Of course, it has been widely acknowledged for a while now that the new iPhone is highly likely to feature a smaller dock connector. In fact, it's one of the more certain bits of speculation present in our iPhone 5 rumour roundup. But until today, we've had no idea what size the new socket was actually going to be: the traditional 30-pin port was being ditched, but whether the replacement would be a 19-pin, 9-pin, or even 8-pin connector was about as predictable as rolling dice in a hurricane.
The dying hours of the pre-iPhone 5 era appear to have revealed all, however, with popular fanboy site 9to5Mac venturing that the new feature is to be a 9-pin, USB 3-supporting dock connector dubbed 'Lightning.' It's all very plausible: the moniker would fit nicely with the 'Thunderbolt' tag attached to the new-gen ultra-fast Mac connectors.
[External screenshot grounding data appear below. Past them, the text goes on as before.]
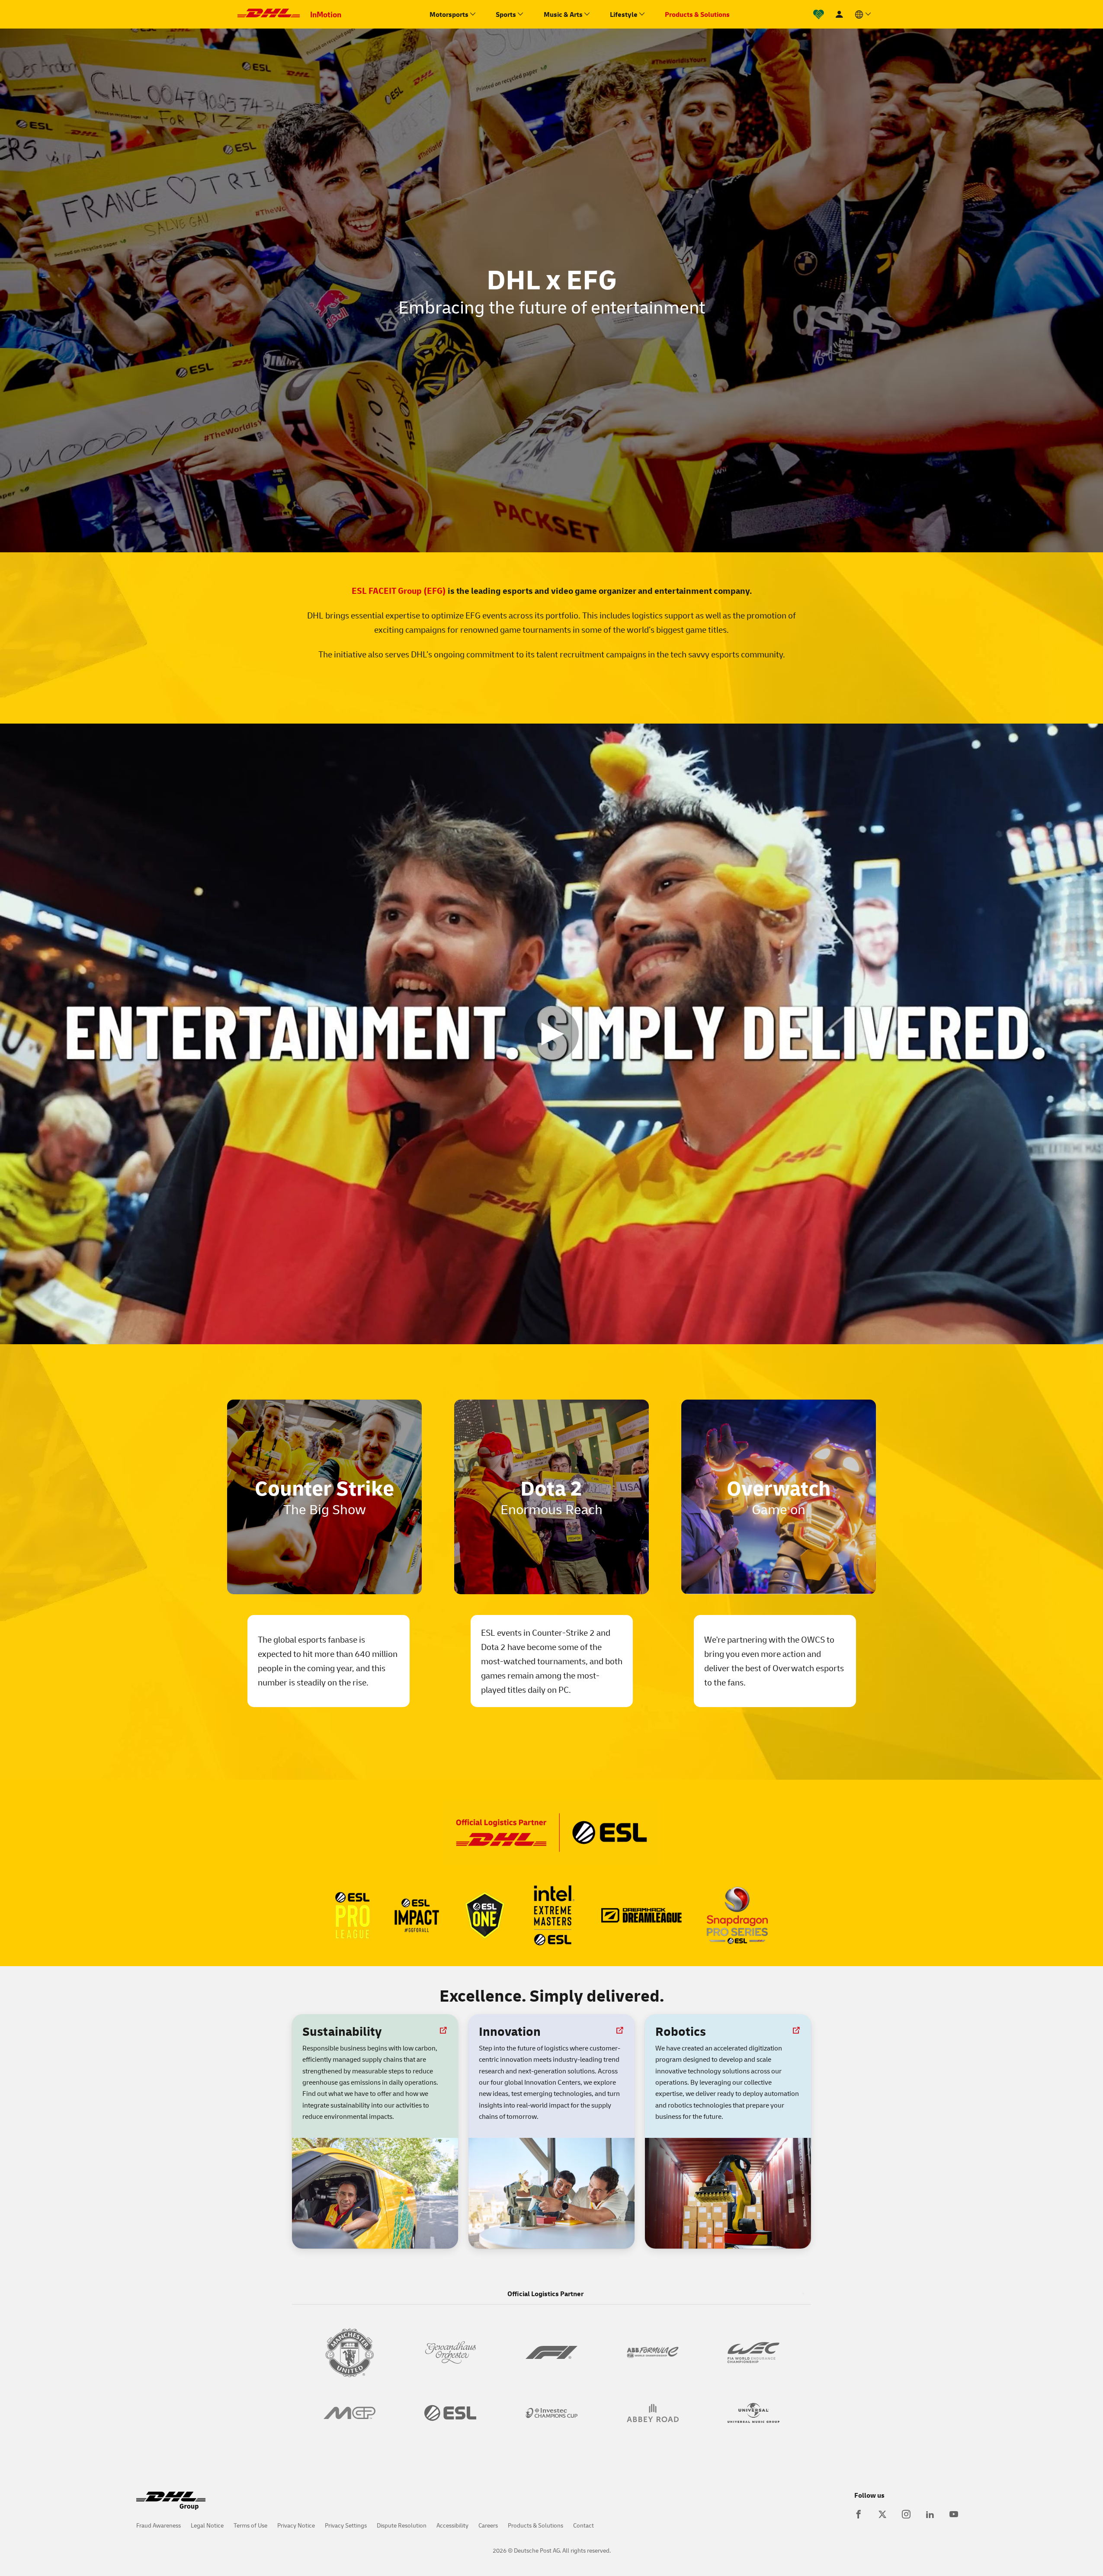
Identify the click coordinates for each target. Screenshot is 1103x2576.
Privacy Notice (296, 2525)
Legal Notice (207, 2525)
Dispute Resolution (401, 2525)
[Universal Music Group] (753, 2413)
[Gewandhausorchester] (450, 2352)
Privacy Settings (346, 2525)
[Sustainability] (818, 14)
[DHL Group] (170, 2505)
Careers (488, 2525)
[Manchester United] (349, 2352)
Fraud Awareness (158, 2525)
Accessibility (452, 2525)
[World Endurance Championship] (753, 2352)
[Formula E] (652, 2352)
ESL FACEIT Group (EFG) (399, 590)
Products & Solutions (535, 2525)
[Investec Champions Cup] (551, 2413)
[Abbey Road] (652, 2413)
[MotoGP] (349, 2413)
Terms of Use (250, 2525)
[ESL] (450, 2413)
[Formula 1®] (551, 2352)
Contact (583, 2525)
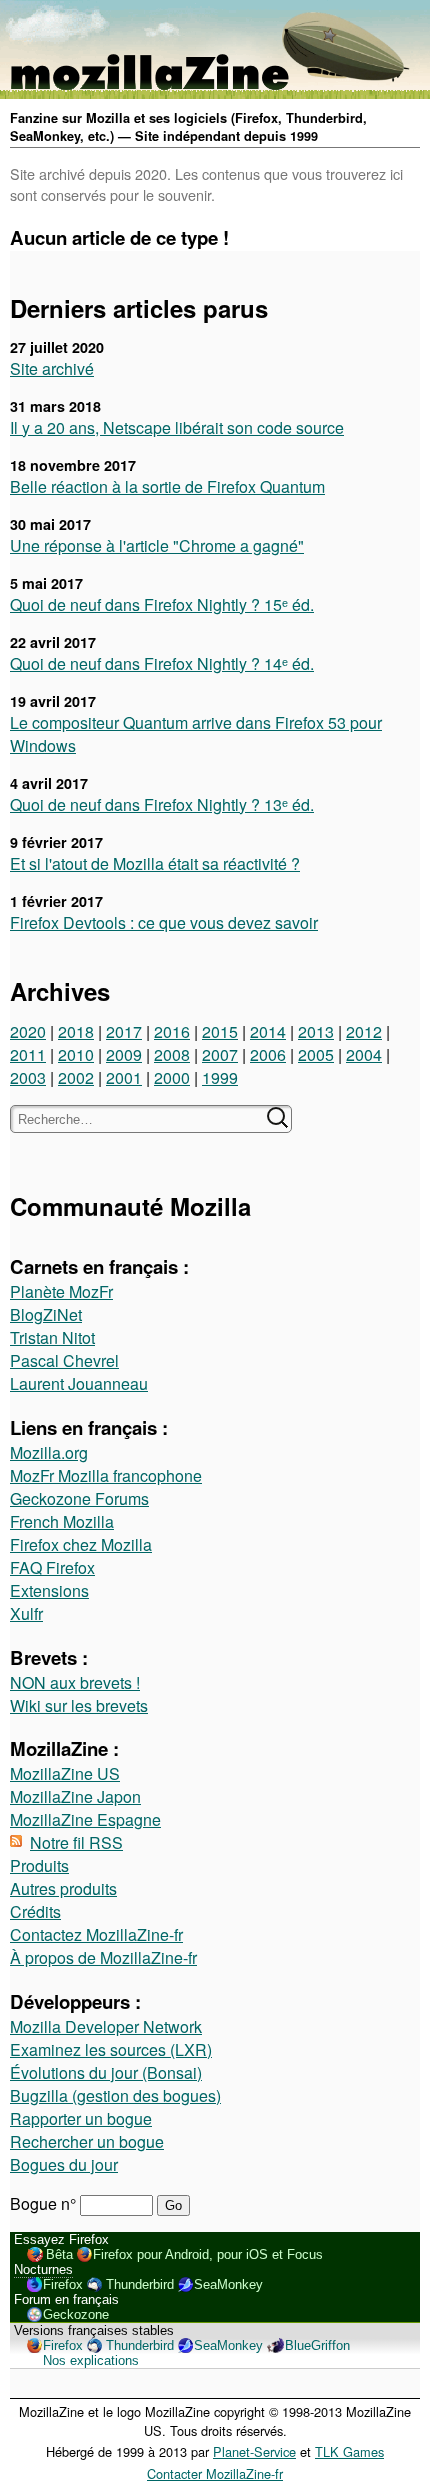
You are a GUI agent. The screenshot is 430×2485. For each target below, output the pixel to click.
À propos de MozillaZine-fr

Increasingly certain as well is the christening of Apple's new generation handset - according to search engine leaks nabbed by the same site, it will indeed be named the iPhone 5, as opposed to one of the alternatives.
Elsewhere, sources in the Far East have reignited speculation that a 13in Retina display MacBook Pro may form a central part of today's big Apple unveil. Such a device has been tipped as far back as WWDC 2012, but the hype surrounding the iPhone 5 - not to mention the possibility of a 7in iPad mini - has grown so intense in recent months that the potential new Retina notebook has been relegated to also-ran status. However, Taiwanese daily tech newspaper DigiTimes claims that the 13in Retina device is back on the agenda, saying that sources in Apple's upstream supply chain have reported that the new MacBook Pro model will start shipping in September - just in the time for the lucrative back-to-school shopping season in the US.
Finally, the iPhone 5 isn't just set to fascinate consumers following its imminent launch - it could, according to analysts from JP Morgan, also revive the US economy. Projecting that some 8 million iPhone 5 units could ship in Q4, the financial number runners have ventured that Apple's frenzy-inducing new handset could boost America's GDP by some $3 billion (£186 billion) - resulting in overall growth of 0.33 per cent with regards to the country's gross domestic product. iPhone 5 as the saviour of a beleaguered nation - now there's a campaign talking point for Messrs Obama and Romney.